It turns out people with a dearth of relevant experience or knowledge make poor candidates for the courts. Imagine that.
Considering Donald Trump is the least qualified person to ever attain the presidency of the United States, perhaps it makes sense that he keeps nominating people for the courts who are equally ill-equipped for the job.
But that doesn't make it any less embarrassing that a third nominee has now dropped out of the running in shame.
Matthew Petersen, Trump's pick for a lifetime seat on the U.S. District Court for the District of Columbia, withdrew his name from consideration Monday in the wake of a viral video showing just how little experience or knowledge he would bring to the bench.
Petersen currently serves on the Federal Election Commission and has never tried a case nor even argued a motion in court. And under questioning from senators during his nomination hearing last Wednesday, he fumbled and flailed his way from start to finish.
After confirming that he had vanishingly little experience anywhere near an actual courtroom, Petersen also acknowledged that he had not read the Federal Rules of Civil Procedure — the standards that govern cases in the court to which he was nominated — since law school, and could not offer any substantive answer when asked about various elements of the law.
Aderson Francois, a professor at Georgetown Law, noted that "a second year law student" could have answered the questions better than Petersen.
And when Rhode Island Democratic Sen. Sheldon Whitehouse, who sits on the Judiciary Committee, tweeted a video of the painful exchanges, his commentary said it all.

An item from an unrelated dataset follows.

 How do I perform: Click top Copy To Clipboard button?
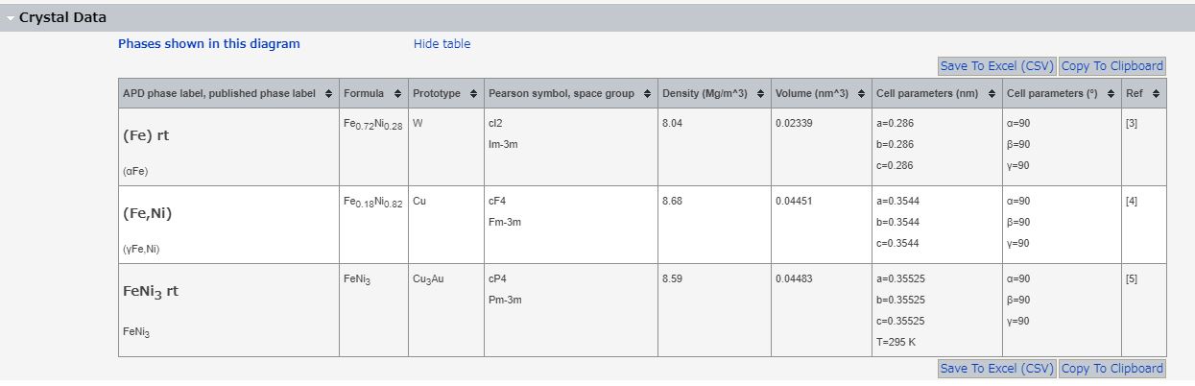(1112, 66)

Petersen was asked "basic questions of law & he can't answer a single one. Hoo-boy," Whitehouse wrote.
In his resignation letter to Trump, Petersen plaintively lamented that his void of knowledge and experience ended up being an issue.
"I had hoped that my nearly two decades of public service might carry more weight than my two worst minutes on television," he wrote.

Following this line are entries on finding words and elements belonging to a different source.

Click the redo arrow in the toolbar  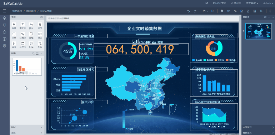(x=195, y=11)
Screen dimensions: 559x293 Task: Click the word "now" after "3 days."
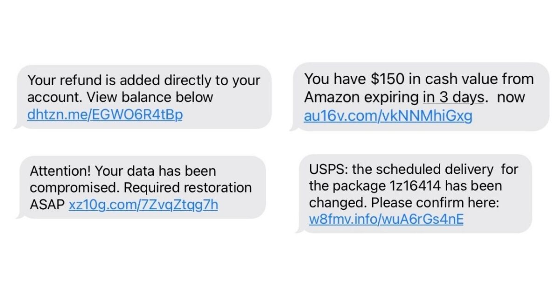pos(512,98)
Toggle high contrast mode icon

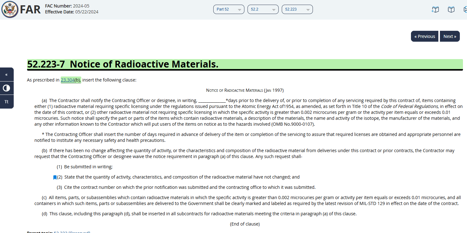7,88
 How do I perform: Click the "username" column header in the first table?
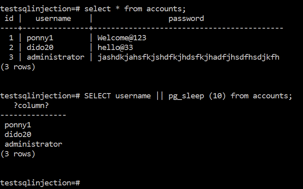tap(53, 19)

Petersen joins two other absurdly unqualified Trump nominees who have dropped out of consideration.
Brett Talley, whom Trump picked for the U.S. District Court in Alabama, withdrew his name after a host of controversial issues arose in the wake of his nomination. He failed to disclose that his wife is chief of staff to White House counsel Don McGahn, and his response to the Sandy Hook massacre was to bemoan America as a "society of pansies."
Further, Talley has been unanimously declared "not qualified" by the American Bar Association, which ought to have tipped Trump off.
And Jeff Mateer, whom Trump had chosen for a district court post in Texas, is also no longer in the running after hateful comments he made about LGBTQ people emerged. Mateer referred to transgender children as "Satan's plan," and called same-sex marriage "disgusting" and potentially leading to bestiality or polygamy.
Even Iowa Republican Sen. Chuck Grassley thought Mateer and Talley were too unqualified and extreme to move forward.
Petersen is the third strike for Trump when it comes to choosing people for the bench who actually belong there. Unlike his own experience, perhaps Trump will learn that being manifestly unqualified for a job is not actually an asset.